The entries need to be copied exactly.

*** Stored data Section Begins ***

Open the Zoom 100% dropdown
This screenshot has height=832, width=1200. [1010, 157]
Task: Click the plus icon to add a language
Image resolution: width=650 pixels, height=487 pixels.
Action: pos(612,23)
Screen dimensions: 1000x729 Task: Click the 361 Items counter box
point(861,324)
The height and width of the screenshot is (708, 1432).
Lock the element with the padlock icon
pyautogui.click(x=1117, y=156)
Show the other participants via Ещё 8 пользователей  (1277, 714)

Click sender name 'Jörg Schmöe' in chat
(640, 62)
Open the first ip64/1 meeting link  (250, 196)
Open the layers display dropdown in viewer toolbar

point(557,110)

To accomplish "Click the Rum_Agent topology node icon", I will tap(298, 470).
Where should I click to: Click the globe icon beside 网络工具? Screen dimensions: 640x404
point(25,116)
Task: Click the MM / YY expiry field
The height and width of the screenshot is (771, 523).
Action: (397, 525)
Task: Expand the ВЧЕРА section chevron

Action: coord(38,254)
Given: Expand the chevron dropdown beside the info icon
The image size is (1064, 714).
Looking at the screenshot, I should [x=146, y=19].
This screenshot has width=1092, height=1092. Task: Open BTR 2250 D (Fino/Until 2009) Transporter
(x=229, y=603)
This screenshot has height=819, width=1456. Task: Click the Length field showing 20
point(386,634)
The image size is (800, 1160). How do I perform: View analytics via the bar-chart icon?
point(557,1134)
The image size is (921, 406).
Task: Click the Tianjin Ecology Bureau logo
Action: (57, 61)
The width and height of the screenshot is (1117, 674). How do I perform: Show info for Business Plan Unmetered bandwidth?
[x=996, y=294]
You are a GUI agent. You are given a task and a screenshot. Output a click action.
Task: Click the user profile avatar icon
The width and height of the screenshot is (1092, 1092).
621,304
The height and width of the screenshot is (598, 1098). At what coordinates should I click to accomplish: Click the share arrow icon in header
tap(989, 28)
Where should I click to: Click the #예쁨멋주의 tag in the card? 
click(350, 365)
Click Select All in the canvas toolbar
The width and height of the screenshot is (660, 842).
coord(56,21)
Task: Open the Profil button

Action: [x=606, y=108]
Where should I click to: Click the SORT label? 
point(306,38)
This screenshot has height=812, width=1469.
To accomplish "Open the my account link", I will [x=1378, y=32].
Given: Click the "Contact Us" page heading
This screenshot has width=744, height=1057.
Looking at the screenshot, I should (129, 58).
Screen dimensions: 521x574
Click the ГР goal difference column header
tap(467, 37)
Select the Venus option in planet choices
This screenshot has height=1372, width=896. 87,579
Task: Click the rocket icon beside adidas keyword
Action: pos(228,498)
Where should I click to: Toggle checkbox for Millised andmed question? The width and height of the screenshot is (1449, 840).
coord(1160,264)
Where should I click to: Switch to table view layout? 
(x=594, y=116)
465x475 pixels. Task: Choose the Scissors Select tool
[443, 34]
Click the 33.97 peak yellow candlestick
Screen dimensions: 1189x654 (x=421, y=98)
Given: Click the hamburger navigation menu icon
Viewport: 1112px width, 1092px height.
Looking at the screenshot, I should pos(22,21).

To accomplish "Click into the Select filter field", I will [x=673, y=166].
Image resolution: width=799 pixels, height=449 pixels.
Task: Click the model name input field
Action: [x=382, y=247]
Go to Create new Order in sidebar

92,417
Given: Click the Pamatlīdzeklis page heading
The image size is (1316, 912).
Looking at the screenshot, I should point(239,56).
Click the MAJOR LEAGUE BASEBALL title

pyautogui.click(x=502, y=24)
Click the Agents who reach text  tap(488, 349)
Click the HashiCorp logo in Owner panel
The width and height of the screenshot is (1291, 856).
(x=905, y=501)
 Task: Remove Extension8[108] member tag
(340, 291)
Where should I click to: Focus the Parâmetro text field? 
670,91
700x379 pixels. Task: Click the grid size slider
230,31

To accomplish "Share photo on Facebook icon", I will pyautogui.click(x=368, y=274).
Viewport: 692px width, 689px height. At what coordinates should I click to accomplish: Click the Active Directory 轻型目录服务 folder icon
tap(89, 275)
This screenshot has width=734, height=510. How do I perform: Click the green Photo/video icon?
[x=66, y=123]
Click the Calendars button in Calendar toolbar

*** Stored data Section Ends ***

Answer box =>
Open the Zoom 100% dropdown
This screenshot has height=832, width=1200. [1010, 157]
Task: Click the plus icon to add a language
Image resolution: width=650 pixels, height=487 pixels.
Action: pos(612,23)
Screen dimensions: 1000x729 Task: Click the 361 Items counter box
point(861,324)
The height and width of the screenshot is (708, 1432).
Lock the element with the padlock icon
pyautogui.click(x=1117, y=156)
Show the other participants via Ещё 8 пользователей  (1277, 714)

Click sender name 'Jörg Schmöe' in chat
(640, 62)
Open the first ip64/1 meeting link  (250, 196)
Open the layers display dropdown in viewer toolbar

point(557,110)

To accomplish "Click the Rum_Agent topology node icon", I will tap(298, 470).
Where should I click to: Click the globe icon beside 网络工具? Screen dimensions: 640x404
point(25,116)
Task: Click the MM / YY expiry field
The height and width of the screenshot is (771, 523).
Action: (397, 525)
Task: Expand the ВЧЕРА section chevron

Action: coord(38,254)
Given: Expand the chevron dropdown beside the info icon
The image size is (1064, 714).
Looking at the screenshot, I should [x=146, y=19].
This screenshot has width=1092, height=1092. Task: Open BTR 2250 D (Fino/Until 2009) Transporter
(x=229, y=603)
This screenshot has height=819, width=1456. Task: Click the Length field showing 20
point(386,634)
The image size is (800, 1160). How do I perform: View analytics via the bar-chart icon?
point(557,1134)
The image size is (921, 406).
Task: Click the Tianjin Ecology Bureau logo
Action: (57, 61)
The width and height of the screenshot is (1117, 674). How do I perform: Show info for Business Plan Unmetered bandwidth?
[x=996, y=294]
You are a GUI agent. You are given a task and a screenshot. Output a click action.
Task: Click the user profile avatar icon
The width and height of the screenshot is (1092, 1092).
621,304
The height and width of the screenshot is (598, 1098). At what coordinates should I click to accomplish: Click the share arrow icon in header
tap(989, 28)
Where should I click to: Click the #예쁨멋주의 tag in the card? 
click(350, 365)
Click Select All in the canvas toolbar
The width and height of the screenshot is (660, 842).
coord(56,21)
Task: Open the Profil button

Action: [x=606, y=108]
Where should I click to: Click the SORT label? 
point(306,38)
This screenshot has height=812, width=1469.
To accomplish "Open the my account link", I will [x=1378, y=32].
Given: Click the "Contact Us" page heading
This screenshot has width=744, height=1057.
Looking at the screenshot, I should (129, 58).
Screen dimensions: 521x574
Click the ГР goal difference column header
tap(467, 37)
Select the Venus option in planet choices
This screenshot has height=1372, width=896. 87,579
Task: Click the rocket icon beside adidas keyword
Action: pos(228,498)
Where should I click to: Toggle checkbox for Millised andmed question? The width and height of the screenshot is (1449, 840).
coord(1160,264)
Where should I click to: Switch to table view layout? 
(x=594, y=116)
465x475 pixels. Task: Choose the Scissors Select tool
[443, 34]
Click the 33.97 peak yellow candlestick
Screen dimensions: 1189x654 (x=421, y=98)
Given: Click the hamburger navigation menu icon
Viewport: 1112px width, 1092px height.
Looking at the screenshot, I should pos(22,21).

To accomplish "Click into the Select filter field", I will [x=673, y=166].
Image resolution: width=799 pixels, height=449 pixels.
Task: Click the model name input field
Action: [x=382, y=247]
Go to Create new Order in sidebar

92,417
Given: Click the Pamatlīdzeklis page heading
The image size is (1316, 912).
Looking at the screenshot, I should point(239,56).
Click the MAJOR LEAGUE BASEBALL title

pyautogui.click(x=502, y=24)
Click the Agents who reach text  tap(488, 349)
Click the HashiCorp logo in Owner panel
The width and height of the screenshot is (1291, 856).
(x=905, y=501)
 Task: Remove Extension8[108] member tag
(340, 291)
Where should I click to: Focus the Parâmetro text field? 
670,91
700x379 pixels. Task: Click the grid size slider
230,31

To accomplish "Share photo on Facebook icon", I will pyautogui.click(x=368, y=274).
Viewport: 692px width, 689px height. At what coordinates should I click to accomplish: Click the Active Directory 轻型目录服务 folder icon
tap(89, 275)
This screenshot has width=734, height=510. How do I perform: Click the green Photo/video icon?
[x=66, y=123]
Click the Calendars button in Calendar toolbar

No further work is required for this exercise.